Every day we say “we’re a long way from home” and “THIS is really exotic.” Every day we give thanks for all the blessings of our life at home and our life of incredible privilege on this ship. Every day we pray for the people whose countries we visit. And every day we seem to be in an even more far away place. Chan May, Viet Nam is no exception. It was odd to sail into that (very primitive) port; we had left Hong Kong with Cartier and Bulgari in the Ocean Terminal beside the ship - and the next land beneath our feet was sand on Viet Nam’s shore. Some of the ship’s passengers had last been here as armed forces and their return brought back hard memories.
We drove to Hue on Highway #1, a narrow 1000 mile long road filled with water buffalo and motor bikes and dotted with one room concrete houses. Our perceptive and educated guide Jo noted that the residents are fortunate to have these houses as their former dwellings were bamboo and flood prone. Many of the motor bike drivers wore helmets and large face masks - in the high heat and humidity. In Hue we visited the Imperial Palace, a rather pathetic place under restoration, but even restored it is not going to be a great tourist attraction. Odd how this communist country is proud of its former palace and eager to show it off. Also odd is how this country so ravaged by the war displays hundreds of rifles on a parade ground and features plastic tanks and guns in its toy stalls. Jo says the military focus is not about war but about power. And the difference is???
Next stop was at An Quong Pagoda where Buddhist monks wander and a car is enshrined in a little “chapel.” This Austin was driven to Saigon in 1963 by Thieh Quang Dúc who then got out of it, got into lotus position, and immolated himself to protest government discrimination against religion (Buddhism). So add another odd thing - the communist government approves a pro-religious relic.

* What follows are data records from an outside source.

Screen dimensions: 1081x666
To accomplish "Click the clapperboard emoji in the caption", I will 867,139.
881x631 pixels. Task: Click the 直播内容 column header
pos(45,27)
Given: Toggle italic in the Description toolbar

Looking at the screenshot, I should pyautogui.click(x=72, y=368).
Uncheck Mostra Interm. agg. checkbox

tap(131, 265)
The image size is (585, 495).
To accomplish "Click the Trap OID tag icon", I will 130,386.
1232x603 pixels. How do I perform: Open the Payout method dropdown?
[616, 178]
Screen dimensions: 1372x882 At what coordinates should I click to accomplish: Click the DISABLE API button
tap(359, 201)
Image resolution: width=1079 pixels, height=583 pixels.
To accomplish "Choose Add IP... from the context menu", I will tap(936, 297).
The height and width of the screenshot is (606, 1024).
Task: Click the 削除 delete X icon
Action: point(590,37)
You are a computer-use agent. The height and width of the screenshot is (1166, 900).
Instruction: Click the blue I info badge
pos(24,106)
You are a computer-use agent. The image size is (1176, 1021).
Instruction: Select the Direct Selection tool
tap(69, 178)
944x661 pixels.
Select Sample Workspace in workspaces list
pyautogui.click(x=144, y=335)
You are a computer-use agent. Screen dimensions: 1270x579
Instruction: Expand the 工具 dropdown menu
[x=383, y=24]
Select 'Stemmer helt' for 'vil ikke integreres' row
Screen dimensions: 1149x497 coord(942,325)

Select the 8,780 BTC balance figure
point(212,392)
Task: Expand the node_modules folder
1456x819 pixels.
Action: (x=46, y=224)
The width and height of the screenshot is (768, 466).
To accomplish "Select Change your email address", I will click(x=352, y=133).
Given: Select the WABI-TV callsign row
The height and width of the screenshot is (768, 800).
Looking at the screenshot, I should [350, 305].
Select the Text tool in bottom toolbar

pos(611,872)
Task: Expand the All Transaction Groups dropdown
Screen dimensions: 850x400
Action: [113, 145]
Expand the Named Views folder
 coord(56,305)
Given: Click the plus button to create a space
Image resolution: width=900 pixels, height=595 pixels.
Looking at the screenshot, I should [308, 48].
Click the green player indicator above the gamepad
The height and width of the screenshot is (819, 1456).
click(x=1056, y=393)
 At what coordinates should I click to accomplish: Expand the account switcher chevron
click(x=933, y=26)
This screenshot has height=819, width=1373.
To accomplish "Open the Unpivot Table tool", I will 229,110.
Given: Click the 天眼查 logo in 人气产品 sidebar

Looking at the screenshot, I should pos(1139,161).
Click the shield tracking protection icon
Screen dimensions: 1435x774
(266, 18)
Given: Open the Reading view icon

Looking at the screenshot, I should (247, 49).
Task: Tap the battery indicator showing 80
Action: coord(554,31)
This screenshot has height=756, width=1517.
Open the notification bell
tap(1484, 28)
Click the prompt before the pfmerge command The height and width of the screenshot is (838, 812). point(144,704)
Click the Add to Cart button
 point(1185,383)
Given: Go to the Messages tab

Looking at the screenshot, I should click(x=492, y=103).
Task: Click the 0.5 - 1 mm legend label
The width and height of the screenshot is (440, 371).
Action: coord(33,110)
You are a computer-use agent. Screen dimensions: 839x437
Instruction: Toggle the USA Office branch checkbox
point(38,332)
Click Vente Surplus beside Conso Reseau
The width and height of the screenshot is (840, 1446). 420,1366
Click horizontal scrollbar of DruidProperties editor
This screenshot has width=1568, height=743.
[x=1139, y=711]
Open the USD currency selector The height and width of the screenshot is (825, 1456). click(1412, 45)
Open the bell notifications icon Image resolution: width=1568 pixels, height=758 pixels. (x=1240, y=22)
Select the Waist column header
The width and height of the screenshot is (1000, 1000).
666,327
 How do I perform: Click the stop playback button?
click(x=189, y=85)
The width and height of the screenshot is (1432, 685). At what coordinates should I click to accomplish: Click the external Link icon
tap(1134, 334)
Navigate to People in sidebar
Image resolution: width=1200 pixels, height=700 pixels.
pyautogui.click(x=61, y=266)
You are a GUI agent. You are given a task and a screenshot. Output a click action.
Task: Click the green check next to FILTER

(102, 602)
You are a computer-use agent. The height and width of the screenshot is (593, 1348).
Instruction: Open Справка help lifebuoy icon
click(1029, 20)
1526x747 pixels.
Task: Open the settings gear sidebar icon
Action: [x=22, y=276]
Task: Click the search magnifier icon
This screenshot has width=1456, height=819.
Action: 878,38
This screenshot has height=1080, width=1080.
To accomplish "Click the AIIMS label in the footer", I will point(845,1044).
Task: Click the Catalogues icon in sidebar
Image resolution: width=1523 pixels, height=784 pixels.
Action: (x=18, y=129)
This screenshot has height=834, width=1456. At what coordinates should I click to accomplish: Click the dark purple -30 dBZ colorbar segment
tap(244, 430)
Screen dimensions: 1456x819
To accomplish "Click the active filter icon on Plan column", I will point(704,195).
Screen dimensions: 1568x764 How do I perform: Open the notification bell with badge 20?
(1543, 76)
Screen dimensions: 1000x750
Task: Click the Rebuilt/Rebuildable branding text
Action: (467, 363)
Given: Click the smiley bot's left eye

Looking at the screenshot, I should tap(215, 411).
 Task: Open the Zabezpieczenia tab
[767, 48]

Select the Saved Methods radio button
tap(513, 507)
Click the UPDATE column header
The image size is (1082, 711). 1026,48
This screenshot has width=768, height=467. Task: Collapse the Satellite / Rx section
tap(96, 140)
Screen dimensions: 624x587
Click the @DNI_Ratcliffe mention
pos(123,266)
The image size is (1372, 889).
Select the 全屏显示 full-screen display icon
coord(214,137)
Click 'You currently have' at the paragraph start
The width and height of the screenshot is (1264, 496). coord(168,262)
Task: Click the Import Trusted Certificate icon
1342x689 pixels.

After lunch at a hotel where “restaurant services = Hue cuisine for weeding, engage, and party”, we went in a dragon boat down the Perfume River, and walked through a large market where very odd meats were on display and vendors were napping beside them (tired after early morning fishing). A visit to another emperor’s mausoleum completed the day.
Our strongest impressions were how the Vietnam War destroyed a land and a way of life for its people - for a purpose that is barely memorable - and the sad loss of the lives of all the soldiers who fought here. Oh my, oh my, Viet Nam is poor and still filled with land mines. And yet the people are filled with hope - and they see that their lives are improving and most astounding of all, they don’t seem to be hostile or resentful toward the US. They are seemingly focussed on the future and not haunted by the past. But every once in a while we catch a glimpse of hidden anger - like a certain tone of voice while saying things like, “Excuse me for calling it the American War, but that’s what it was.”